Practical jokes… Part 3…

Like so many things in my life, I fell into practical jokes by accident. And they didn’t start out being as sick and twisted as the two I told you about in the posts below… well, not quite.

It began when Chris and Andy , my two best friends, and I were about 13 years old. We were hanging out one evening in the fort we had built under the redwood tree in Chris’s front yard. There were these two girls that lived on our street. They were sisters and the oldest was our age, her sister a few years younger. They showed up at the fort and we were all just talking, and the older of the two began to tell us that her younger sister was acting crazy lately. This must have been near the time the Exorcist movie came out… yup… I just Googled it, and it came out in 1973, so there you go. My friends and I were still at the age where the only way we interacted with girls was messing with them. So having seen a movie about demonic possession, we just decided to try to scare the girls a little. By the time they left, we had them both convinced that the younger sister was possessed.

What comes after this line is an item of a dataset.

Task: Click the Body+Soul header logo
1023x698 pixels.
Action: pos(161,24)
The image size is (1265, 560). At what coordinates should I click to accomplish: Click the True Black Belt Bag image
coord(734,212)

We were going to let it go at that and forget all about it. But as we talked, we came up with the idea that we should milk this for a few days. So we started brainstorming for ideas. Andy came up with the idea of trying to stage an exorcism. So we got a cross from somewhere, and a bible, and figured that we would just chant some fake Latin and have a little fun the next day. But this is where my imagination kicked in. This was when I realized that there was a dark side to practical jokes, and I had a knack for finding it. This was also when I first began realizing that I don’t have those filters, that radar that tells people when they have gone one step too far and crossed the line.

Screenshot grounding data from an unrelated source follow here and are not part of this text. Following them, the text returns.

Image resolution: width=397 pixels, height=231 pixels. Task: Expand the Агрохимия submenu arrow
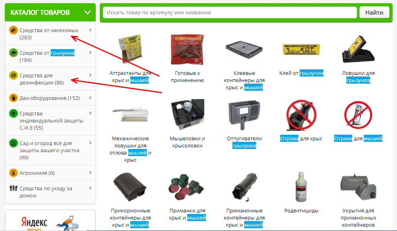[90, 172]
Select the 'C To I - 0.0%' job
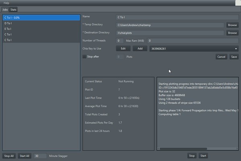 41,18
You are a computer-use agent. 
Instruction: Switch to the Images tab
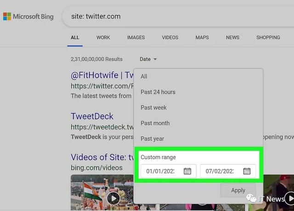point(136,38)
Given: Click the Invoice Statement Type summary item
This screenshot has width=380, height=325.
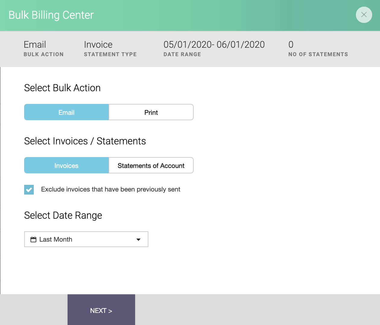Looking at the screenshot, I should click(x=110, y=48).
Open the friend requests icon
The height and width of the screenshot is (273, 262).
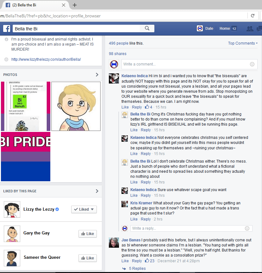(x=250, y=29)
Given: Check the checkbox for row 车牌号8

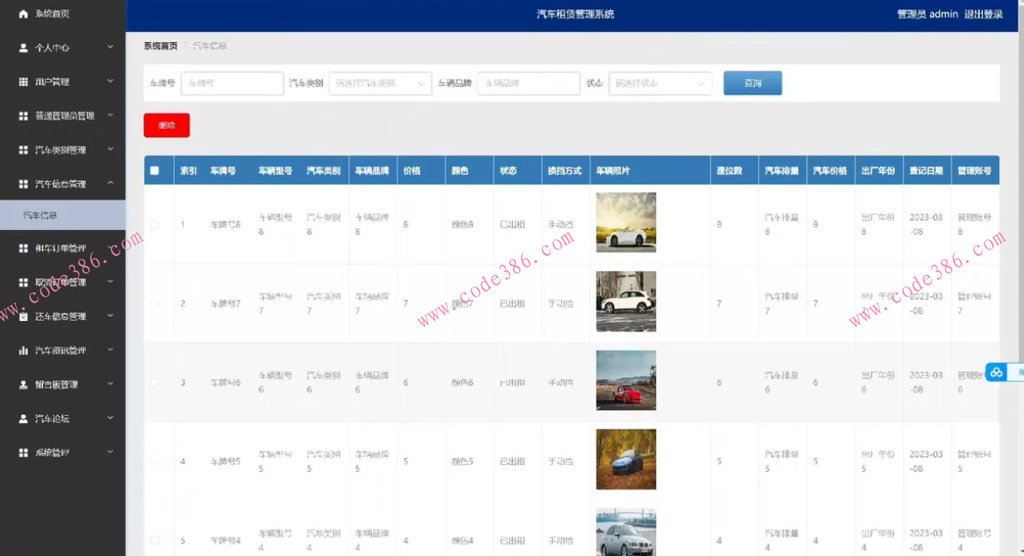Looking at the screenshot, I should pyautogui.click(x=154, y=224).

It isn’t cruelty. I just like a challenge to my creativity. So I just kept adding elements. First, I thought that we could get some of those sparklers people use on the Fourth of July, scrape the burning stuff off the wire, crumble it up, and then pour it out in a pentagram. Then we could burn that while we did our little exorcism performance. Harmless enough, right? If I had stopped there…

But then I had to go remember the book. I had this little paper book of magic tricks. The best one in the book was a way to make a table float while you held a séance. The trick is simple but clever. You just need two people who are in on the gag, four wooden or plastic rulers and some duct tape and a small card table. Before the guests arrive, you make little loops of the duct tape, and use the loops to hold the four rulers under the table, two on each side and across from each other. Oh, you also need to have the two people who are pulling the prank wear long-sleeved shirts and button the sleeves. I won’t spoil the surprise of how this works yet, but you can probably guess.

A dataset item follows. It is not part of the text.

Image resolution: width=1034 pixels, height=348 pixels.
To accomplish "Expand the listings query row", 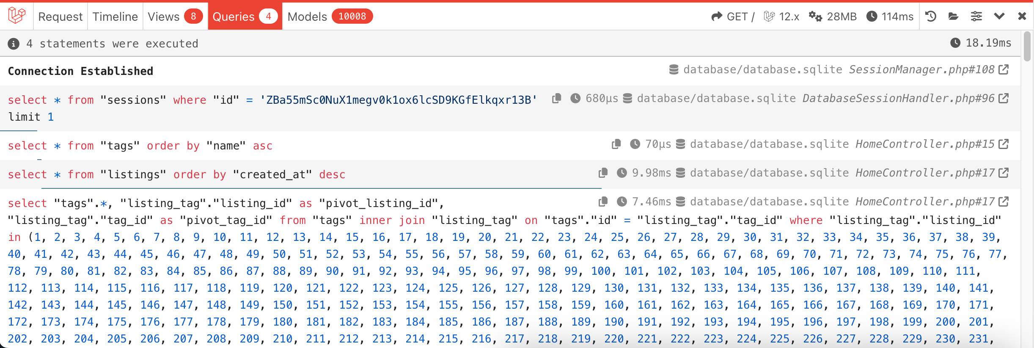I will [254, 174].
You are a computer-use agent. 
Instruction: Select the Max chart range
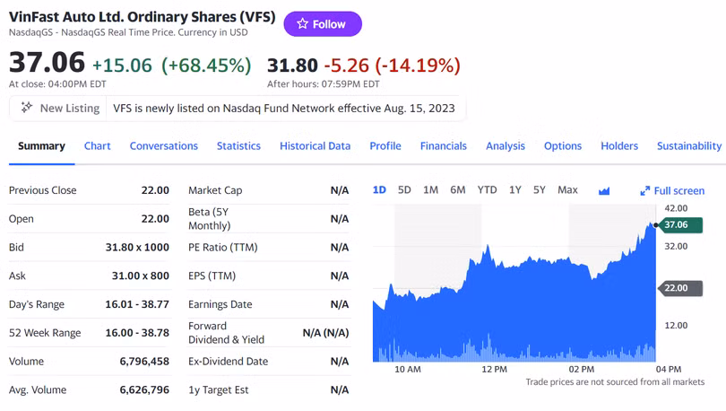pos(567,189)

The next day we showed up at the girl’s house and told them to come with us. Then we took them to the fort and did our little exorcism routine. The burning pentagram, the fake latin, some totally not holy holy water, lots of waving the bible and cross around. Man, we set the mood. But we told them that the demon was too strong. The exorcism had failed. So we would have to have a séance to talk to the spirit and find out what was troubling it. We headed off down to my house where we had prepared everything in advance. There is a little storage hallway in the basement of my parent’s house that doubled as my dad’s darkroom. We had the card table, with the rulers hidden under it, ready with four chairs. Chris was supposed to stand by the door to shut off the lights and keep guard.

Here is the trick of the floating table. As soon as the lights go off, the two pranksters reach under the table quickly and pull the rulers half way out. Then you jam the other half into your sleeves with your palms facing down. This is actually sort of tricky because you can do the first one with your free hand, but the second one is harder. Make sure they are close together. Then you can twist your other hand enough to make it happen. Good thing we had practiced first. If you do this quickly and quietly, you just lay your hands on the table and tell the two unknowing victims to reach out and take the hands of the person on either side. Then you tell them to put their feet on top of the feet closest to them. You see where I am going with this? They are holding the hands of you and your accomplice, and their feet are resting on your feet, so they know that you aren’t just picking up the table with your knees or your hands. But you and your buddy across from you can lift the table with your little ruler forklifts because the sleeves keep the rulers up against your forearms.

So we sat, and we began to call out to the spirit. And this is where my little brother Sid came in. Because we had him hiding back around the corner where we keep the Christmas stuff. He began to moan and shake some car tire chains. While he was doing this, Andy and I began to shake the table. Lightly at first, but soon we were banging it up and down like a bucking bronco. And the whole time Sid was wailing away louder and louder and the chains were shaking harder and harder and now Chris and Andy and I started to act really scared, saying we were all doomed. The girls were freaking out by now as you can imagine. Andy and I threw the table right over our heads and it crashed to the floor. We got up and ran to the door, and this is where Chris put his foot in front of the door while all three of us pretended to try pulling it open. We yelled that the ghost was holding the door closed. It was still almost pitch black, and the girls were screaming like crazy.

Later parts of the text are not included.